§ **TRY IT**
Given the entries below, copy each of them out exactly.
*** STUDY MATERIAL Section Begins ***
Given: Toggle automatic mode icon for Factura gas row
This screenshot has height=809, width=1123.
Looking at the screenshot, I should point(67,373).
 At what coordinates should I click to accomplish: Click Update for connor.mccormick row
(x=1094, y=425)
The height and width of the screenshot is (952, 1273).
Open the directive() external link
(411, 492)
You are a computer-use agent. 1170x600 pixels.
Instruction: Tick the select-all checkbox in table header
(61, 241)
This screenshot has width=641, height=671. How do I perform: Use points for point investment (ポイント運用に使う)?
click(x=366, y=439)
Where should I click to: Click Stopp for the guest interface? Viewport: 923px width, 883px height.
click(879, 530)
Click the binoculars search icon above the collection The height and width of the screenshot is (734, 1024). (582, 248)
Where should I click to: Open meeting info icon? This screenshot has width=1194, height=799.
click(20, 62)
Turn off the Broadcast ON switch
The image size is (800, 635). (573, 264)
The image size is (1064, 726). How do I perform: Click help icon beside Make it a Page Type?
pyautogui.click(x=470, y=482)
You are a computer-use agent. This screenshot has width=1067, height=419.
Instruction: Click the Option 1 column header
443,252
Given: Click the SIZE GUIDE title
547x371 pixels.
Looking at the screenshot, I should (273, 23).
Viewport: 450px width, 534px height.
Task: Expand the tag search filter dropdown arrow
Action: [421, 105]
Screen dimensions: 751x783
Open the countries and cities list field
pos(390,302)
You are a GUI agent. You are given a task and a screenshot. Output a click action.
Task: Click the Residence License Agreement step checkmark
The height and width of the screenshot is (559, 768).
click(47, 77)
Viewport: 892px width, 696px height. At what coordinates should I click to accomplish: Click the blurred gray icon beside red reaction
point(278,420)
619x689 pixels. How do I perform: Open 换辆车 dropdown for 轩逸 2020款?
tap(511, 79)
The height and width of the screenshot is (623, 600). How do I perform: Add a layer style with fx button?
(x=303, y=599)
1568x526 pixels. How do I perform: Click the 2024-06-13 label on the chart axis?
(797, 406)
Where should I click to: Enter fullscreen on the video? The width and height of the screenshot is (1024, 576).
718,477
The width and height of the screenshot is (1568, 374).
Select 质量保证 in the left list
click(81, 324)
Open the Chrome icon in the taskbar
*** STUDY MATERIAL Section Ends ***
§ **ANSWER BOX**
Given: Toggle automatic mode icon for Factura gas row
This screenshot has height=809, width=1123.
Looking at the screenshot, I should point(67,373).
 At what coordinates should I click to accomplish: Click Update for connor.mccormick row
(x=1094, y=425)
The height and width of the screenshot is (952, 1273).
Open the directive() external link
(411, 492)
You are a computer-use agent. 1170x600 pixels.
Instruction: Tick the select-all checkbox in table header
(61, 241)
This screenshot has width=641, height=671. How do I perform: Use points for point investment (ポイント運用に使う)?
click(x=366, y=439)
Where should I click to: Click Stopp for the guest interface? Viewport: 923px width, 883px height.
click(879, 530)
Click the binoculars search icon above the collection The height and width of the screenshot is (734, 1024). (582, 248)
Where should I click to: Open meeting info icon? This screenshot has width=1194, height=799.
click(20, 62)
Turn off the Broadcast ON switch
The image size is (800, 635). (573, 264)
The image size is (1064, 726). How do I perform: Click help icon beside Make it a Page Type?
pyautogui.click(x=470, y=482)
You are a computer-use agent. This screenshot has width=1067, height=419.
Instruction: Click the Option 1 column header
443,252
Given: Click the SIZE GUIDE title
547x371 pixels.
Looking at the screenshot, I should (273, 23).
Viewport: 450px width, 534px height.
Task: Expand the tag search filter dropdown arrow
Action: [421, 105]
Screen dimensions: 751x783
Open the countries and cities list field
pos(390,302)
You are a GUI agent. You are given a task and a screenshot. Output a click action.
Task: Click the Residence License Agreement step checkmark
The height and width of the screenshot is (559, 768).
click(47, 77)
Viewport: 892px width, 696px height. At what coordinates should I click to accomplish: Click the blurred gray icon beside red reaction
point(278,420)
619x689 pixels. How do I perform: Open 换辆车 dropdown for 轩逸 2020款?
tap(511, 79)
The height and width of the screenshot is (623, 600). How do I perform: Add a layer style with fx button?
(x=303, y=599)
1568x526 pixels. How do I perform: Click the 2024-06-13 label on the chart axis?
(797, 406)
Where should I click to: Enter fullscreen on the video? The width and height of the screenshot is (1024, 576).
718,477
The width and height of the screenshot is (1568, 374).
Select 质量保证 in the left list
click(81, 324)
Open the Chrome icon in the taskbar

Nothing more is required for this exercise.